Laser welding or soldering are used when attaching the coils to the wire in order to achieve seamless integration. This not only poses a challenge because of the small scale, but also because it often involves joining two different types of metals. Specialized lasers with small spot sizes and precision fixtures are critical to join the coils to the wire.
Finishing touches
Corewire design is not the only design and manufacturability consideration for neurovascular stent delivery wires. Many systems may also include a tapered polymer jacket to improve lubricity and ease movement in the microcatheter. Radiopaque micro-coils or marker bands are sometimes added near the protrusions, allowing physicians to visualize the location of the implant while still positioned on the wire. Other complex design features may be added to the delivery wire to allow for re-capture and re-deployment of a partially deployed stent if a physician wants to adjust the stent position. These design decisions must be made with the end goal of commercial-scale manufacturing strategy in mind.

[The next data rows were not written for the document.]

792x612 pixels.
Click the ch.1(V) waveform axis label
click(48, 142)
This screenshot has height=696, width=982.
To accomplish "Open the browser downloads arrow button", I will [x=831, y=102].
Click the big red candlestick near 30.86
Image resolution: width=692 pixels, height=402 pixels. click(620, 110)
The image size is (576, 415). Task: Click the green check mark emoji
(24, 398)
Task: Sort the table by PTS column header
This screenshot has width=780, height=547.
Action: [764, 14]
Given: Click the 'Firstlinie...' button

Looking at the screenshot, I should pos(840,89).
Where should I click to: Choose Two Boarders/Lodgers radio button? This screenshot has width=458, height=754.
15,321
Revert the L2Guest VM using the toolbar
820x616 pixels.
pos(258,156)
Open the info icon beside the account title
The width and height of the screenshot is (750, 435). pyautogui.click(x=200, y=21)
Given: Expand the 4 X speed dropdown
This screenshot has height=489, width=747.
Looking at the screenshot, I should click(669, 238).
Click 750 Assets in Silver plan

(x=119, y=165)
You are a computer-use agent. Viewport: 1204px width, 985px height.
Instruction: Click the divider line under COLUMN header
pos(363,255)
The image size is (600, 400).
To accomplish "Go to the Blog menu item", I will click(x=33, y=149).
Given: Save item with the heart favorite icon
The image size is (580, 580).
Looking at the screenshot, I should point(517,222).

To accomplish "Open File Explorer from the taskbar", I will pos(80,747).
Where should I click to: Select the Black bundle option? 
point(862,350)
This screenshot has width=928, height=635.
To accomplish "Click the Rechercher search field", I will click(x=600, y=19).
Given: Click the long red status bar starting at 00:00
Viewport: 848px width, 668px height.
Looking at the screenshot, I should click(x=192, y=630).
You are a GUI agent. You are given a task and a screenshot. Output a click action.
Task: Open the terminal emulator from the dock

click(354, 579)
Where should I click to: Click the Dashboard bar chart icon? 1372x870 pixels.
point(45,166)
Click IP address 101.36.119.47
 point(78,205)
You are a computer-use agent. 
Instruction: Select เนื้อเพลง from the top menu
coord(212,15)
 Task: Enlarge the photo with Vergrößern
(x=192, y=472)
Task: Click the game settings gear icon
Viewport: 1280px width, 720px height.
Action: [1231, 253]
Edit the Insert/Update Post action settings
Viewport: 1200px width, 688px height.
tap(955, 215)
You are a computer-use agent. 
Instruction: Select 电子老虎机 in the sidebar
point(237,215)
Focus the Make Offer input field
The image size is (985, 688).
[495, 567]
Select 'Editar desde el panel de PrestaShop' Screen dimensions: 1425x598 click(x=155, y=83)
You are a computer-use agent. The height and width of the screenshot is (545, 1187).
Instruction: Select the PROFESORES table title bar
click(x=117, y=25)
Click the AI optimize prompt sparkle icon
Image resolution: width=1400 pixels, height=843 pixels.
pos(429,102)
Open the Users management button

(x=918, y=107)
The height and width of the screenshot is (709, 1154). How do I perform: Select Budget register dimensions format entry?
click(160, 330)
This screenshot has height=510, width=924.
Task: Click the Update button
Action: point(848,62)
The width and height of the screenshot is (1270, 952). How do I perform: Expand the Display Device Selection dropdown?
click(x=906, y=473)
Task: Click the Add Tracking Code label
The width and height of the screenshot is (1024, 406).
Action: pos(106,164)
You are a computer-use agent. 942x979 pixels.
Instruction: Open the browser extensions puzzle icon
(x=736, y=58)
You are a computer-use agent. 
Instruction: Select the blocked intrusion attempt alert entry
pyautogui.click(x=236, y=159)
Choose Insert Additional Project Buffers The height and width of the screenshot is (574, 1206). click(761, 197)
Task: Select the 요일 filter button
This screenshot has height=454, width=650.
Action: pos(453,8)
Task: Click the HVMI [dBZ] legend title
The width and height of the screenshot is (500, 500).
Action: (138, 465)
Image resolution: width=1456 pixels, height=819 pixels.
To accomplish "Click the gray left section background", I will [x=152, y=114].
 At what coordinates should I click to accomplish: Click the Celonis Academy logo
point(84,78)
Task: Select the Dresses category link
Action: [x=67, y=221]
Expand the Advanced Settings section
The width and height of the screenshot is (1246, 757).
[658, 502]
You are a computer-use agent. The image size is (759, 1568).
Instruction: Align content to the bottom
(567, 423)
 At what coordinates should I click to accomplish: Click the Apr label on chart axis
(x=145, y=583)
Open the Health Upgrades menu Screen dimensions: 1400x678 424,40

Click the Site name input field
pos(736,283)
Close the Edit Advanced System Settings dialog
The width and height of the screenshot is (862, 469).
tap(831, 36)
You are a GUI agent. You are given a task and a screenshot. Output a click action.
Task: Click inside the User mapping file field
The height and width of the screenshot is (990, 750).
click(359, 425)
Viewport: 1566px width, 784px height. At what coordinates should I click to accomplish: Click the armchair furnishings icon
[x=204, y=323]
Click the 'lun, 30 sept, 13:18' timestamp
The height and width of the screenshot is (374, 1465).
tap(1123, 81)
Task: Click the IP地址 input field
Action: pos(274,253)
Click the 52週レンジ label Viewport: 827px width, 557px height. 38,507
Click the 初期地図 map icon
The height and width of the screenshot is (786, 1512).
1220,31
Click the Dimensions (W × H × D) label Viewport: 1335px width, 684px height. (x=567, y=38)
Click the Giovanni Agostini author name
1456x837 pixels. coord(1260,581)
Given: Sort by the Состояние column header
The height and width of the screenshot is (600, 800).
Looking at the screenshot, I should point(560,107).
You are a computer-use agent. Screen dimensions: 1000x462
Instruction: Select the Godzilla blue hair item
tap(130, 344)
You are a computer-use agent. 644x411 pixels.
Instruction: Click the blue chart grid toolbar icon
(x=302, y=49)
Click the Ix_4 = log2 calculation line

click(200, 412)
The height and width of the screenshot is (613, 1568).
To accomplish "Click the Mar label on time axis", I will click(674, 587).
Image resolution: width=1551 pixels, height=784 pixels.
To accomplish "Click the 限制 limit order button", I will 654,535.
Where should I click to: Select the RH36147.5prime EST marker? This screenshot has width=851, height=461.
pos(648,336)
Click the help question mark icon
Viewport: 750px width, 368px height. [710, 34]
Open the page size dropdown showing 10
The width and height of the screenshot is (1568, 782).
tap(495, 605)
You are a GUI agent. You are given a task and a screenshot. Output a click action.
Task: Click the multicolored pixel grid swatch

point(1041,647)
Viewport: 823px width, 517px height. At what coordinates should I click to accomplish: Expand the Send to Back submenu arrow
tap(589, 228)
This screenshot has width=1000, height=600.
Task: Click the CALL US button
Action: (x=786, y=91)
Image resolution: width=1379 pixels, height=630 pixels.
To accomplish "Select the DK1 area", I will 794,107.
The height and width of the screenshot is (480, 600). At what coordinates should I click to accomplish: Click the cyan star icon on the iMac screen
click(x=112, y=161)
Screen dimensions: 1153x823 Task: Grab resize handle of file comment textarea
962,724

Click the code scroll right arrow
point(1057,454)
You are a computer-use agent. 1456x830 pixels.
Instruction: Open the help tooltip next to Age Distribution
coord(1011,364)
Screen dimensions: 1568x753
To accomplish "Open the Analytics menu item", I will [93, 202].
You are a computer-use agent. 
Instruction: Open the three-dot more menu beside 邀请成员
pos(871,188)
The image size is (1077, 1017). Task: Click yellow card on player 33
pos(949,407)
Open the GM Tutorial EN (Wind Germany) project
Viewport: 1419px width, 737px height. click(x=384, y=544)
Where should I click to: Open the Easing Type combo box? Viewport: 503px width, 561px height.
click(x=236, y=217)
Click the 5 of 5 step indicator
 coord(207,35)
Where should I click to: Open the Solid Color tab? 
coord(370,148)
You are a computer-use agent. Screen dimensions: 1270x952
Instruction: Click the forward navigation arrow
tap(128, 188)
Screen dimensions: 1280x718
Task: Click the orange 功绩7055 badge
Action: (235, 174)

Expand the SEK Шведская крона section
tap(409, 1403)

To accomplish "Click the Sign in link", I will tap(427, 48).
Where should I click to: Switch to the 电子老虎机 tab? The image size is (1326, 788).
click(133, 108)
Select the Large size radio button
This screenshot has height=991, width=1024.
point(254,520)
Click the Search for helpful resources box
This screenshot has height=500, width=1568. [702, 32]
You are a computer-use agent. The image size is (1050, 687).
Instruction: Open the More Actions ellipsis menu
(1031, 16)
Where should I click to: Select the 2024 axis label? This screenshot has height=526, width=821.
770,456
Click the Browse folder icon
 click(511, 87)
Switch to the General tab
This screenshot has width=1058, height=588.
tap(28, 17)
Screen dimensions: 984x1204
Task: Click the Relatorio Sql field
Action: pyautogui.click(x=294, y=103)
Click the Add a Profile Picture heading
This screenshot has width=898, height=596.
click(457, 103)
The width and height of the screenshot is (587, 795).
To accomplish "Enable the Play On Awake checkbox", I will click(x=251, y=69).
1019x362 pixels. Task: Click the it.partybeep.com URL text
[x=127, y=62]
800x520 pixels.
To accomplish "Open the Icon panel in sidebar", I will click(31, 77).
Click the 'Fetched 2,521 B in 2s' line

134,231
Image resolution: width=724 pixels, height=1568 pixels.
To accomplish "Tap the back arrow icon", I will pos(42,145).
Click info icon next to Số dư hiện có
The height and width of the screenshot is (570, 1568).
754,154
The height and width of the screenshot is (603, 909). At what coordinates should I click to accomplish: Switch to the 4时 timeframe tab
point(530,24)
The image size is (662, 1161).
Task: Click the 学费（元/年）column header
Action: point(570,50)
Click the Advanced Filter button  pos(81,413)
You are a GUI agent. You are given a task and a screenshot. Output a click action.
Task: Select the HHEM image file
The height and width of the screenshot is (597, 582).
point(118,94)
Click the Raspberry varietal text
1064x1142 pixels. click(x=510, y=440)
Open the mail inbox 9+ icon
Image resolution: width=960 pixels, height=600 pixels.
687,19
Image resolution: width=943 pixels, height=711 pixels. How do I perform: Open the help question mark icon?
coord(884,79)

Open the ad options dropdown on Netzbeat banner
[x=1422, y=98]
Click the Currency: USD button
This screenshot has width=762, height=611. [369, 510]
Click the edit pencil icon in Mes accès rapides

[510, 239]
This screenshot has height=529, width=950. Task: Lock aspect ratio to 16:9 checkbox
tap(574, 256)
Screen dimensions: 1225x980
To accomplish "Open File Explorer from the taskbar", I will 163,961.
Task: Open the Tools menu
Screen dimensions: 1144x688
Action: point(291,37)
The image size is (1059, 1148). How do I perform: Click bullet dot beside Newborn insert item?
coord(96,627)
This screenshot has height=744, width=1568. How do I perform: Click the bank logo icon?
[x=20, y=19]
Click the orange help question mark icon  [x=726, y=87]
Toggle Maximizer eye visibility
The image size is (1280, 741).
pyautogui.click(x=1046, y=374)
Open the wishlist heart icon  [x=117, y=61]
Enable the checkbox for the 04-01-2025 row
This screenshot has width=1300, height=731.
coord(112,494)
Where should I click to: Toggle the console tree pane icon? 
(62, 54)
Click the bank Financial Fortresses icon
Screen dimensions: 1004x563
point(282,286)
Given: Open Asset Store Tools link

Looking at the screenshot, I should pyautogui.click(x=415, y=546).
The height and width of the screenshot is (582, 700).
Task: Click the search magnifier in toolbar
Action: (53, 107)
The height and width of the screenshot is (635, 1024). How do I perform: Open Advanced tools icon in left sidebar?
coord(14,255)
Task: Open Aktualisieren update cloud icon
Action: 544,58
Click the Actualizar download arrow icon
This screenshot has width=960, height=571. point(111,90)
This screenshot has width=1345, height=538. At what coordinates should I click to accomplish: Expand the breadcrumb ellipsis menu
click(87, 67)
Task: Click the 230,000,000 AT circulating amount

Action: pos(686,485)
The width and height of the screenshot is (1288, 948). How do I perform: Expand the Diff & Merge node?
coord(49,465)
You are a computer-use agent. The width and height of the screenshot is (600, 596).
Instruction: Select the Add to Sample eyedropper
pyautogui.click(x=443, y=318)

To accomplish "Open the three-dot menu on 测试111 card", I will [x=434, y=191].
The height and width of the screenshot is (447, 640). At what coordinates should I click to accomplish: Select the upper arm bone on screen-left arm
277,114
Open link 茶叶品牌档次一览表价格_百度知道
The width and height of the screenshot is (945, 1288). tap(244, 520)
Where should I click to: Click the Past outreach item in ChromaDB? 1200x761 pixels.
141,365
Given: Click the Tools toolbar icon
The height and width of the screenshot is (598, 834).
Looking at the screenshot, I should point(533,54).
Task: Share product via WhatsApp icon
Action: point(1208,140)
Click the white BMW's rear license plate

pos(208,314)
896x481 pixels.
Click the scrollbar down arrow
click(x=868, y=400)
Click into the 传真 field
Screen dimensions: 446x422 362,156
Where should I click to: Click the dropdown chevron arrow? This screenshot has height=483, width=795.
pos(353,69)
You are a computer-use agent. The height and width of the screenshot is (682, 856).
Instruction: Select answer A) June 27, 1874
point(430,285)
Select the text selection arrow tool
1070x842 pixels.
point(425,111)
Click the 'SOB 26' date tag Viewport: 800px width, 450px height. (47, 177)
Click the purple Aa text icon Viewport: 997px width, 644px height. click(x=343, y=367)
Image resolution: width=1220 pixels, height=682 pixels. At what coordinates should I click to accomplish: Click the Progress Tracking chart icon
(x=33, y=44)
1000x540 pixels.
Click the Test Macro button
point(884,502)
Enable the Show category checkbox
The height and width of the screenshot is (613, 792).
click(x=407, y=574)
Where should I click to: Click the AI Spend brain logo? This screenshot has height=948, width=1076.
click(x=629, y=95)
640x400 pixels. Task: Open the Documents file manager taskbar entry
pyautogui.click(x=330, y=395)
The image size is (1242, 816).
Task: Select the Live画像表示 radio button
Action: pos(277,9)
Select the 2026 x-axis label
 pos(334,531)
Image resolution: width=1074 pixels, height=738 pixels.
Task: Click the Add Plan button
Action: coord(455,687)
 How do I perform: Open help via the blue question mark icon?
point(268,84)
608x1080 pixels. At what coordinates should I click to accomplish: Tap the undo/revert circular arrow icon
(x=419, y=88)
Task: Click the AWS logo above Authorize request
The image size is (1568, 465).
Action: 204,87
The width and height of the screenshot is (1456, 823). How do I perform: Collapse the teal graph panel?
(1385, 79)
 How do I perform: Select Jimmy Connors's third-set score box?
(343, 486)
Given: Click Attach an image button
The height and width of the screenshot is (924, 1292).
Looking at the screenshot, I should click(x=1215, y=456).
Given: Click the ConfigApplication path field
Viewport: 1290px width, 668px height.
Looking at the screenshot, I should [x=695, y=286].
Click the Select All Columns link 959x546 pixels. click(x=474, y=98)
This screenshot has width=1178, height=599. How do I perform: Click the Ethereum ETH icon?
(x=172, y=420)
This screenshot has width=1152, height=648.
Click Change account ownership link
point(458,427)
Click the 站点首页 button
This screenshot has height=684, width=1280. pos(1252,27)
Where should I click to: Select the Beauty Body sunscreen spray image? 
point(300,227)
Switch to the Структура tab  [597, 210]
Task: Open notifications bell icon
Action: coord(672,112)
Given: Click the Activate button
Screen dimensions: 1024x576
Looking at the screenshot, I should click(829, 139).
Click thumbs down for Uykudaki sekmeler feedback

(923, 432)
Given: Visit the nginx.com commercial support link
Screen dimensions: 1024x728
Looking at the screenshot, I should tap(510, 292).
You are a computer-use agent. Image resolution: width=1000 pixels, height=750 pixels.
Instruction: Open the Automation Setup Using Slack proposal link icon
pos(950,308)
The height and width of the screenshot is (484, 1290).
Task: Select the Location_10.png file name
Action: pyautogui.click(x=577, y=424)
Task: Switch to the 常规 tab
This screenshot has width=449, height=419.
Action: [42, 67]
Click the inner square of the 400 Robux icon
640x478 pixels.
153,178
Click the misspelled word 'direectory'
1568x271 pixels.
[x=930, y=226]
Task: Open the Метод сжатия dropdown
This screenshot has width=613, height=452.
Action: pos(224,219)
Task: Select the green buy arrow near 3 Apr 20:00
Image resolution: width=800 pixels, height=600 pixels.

Find experts you can trust
Companies that design neurovascular interventional devices focus on perfecting the product design from a clinical perspective. However, the challenges of manufacturing wire-based delivery systems make it necessary to factor in commercial manufacturing strategies early. Contract manufacturers have the specialized expertise and equipment needed to help ensure the manufacturing strategy for neurovascular product commercialization is efficient and reliable, ultimately maximizing speed to market and cost-effective commercial production.
Emily Wozniak is product manager for the peripheral vascular divisions products at Integer Holdings. She supports neurovascular product development and customer program execution, and develops and executes commercial strategy. Wozniak’s previous roles included the development and execution of commercial strategy for biologic contract manufacturers and startup medical device companies.
The opinions expressed in this blog post are the author’s only and do not necessarily reflect those of Medical Design and Outsourcing or its employees.